Processor: Intel Core i7-4700MQ (2.4GHz)
Graphics: NVIDIA GeForce GTX 770M 3GB GDDR5
Storage: 256GB SSD + 1TB HDD
Despite the 44mm thickness, the Qosmio X70 from Toshiba is actually the second slimmest notebook in our shootout - after the Razer Blade Pro. It is also one of the 'lighter' ones, tipping the scales at 3.5kg. This makes it one of the more portable gaming notebooks.
The Qosmio X70 is a well-built machine with an all-aluminum chassis that feels very solidly put together. It also looks pretty attractive thanks to the metallic red accents that decorate the notebook.

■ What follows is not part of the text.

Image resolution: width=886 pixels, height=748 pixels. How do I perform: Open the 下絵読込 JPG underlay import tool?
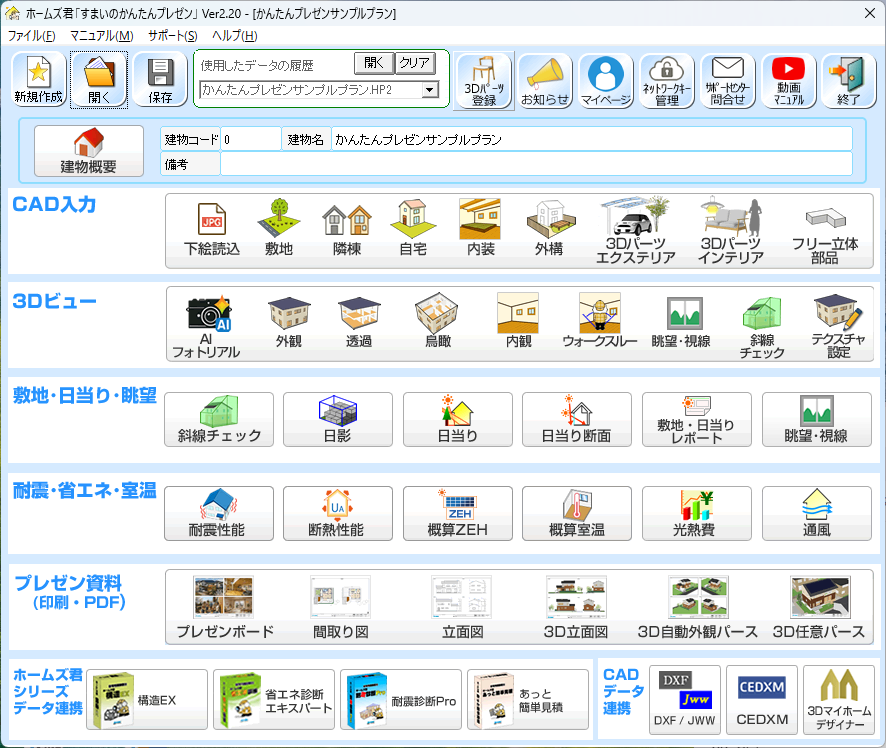tap(210, 227)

And for added visual pizzazz and to resist fingerprints, certain parts of the chassis such as the front lid and palm rests have been given a textured and dotted finish.
The keyboard and touchpad are almost faultless. The chiclet-style keys are large and have a certain 'bounce' to them, offering great tactility. The layout was also sensible, so we did not have trouble touch-typing from the get-go. As for the clickable touchpad, it was large, responsive and accurate to use.
In terms of features, the Qosmio X70 was the only notebook to come with Blu-ray rewritable drive, which should appeal to movie buffs or anyone who needs to write and store large amounts of data on Blu-ray discs. Sadly, it did not have some of the other features found on its competitors such as Killer network connectivity, Thunderbolt nor DisplayPort outputs, though it does have four USB 3.0 ports.
To complement the notebook’s movie buff credentials, the 17-inch TN panel display, which features Toshiba’s Clear Super View technology looks vivid and bright, and offers good viewing angles. Additionally, the Harmon Kardon-designed speakers are surprisingly loud and clear, and have good stereo separation. Vocals and strings, in particular, sounded warm and pleasant. Bass, however, could do with more punch and impact, but that can be said for just about every notebook. All in all, the Qosmio’s audio showing definitely ranks amongst the best we have heard from notebooks.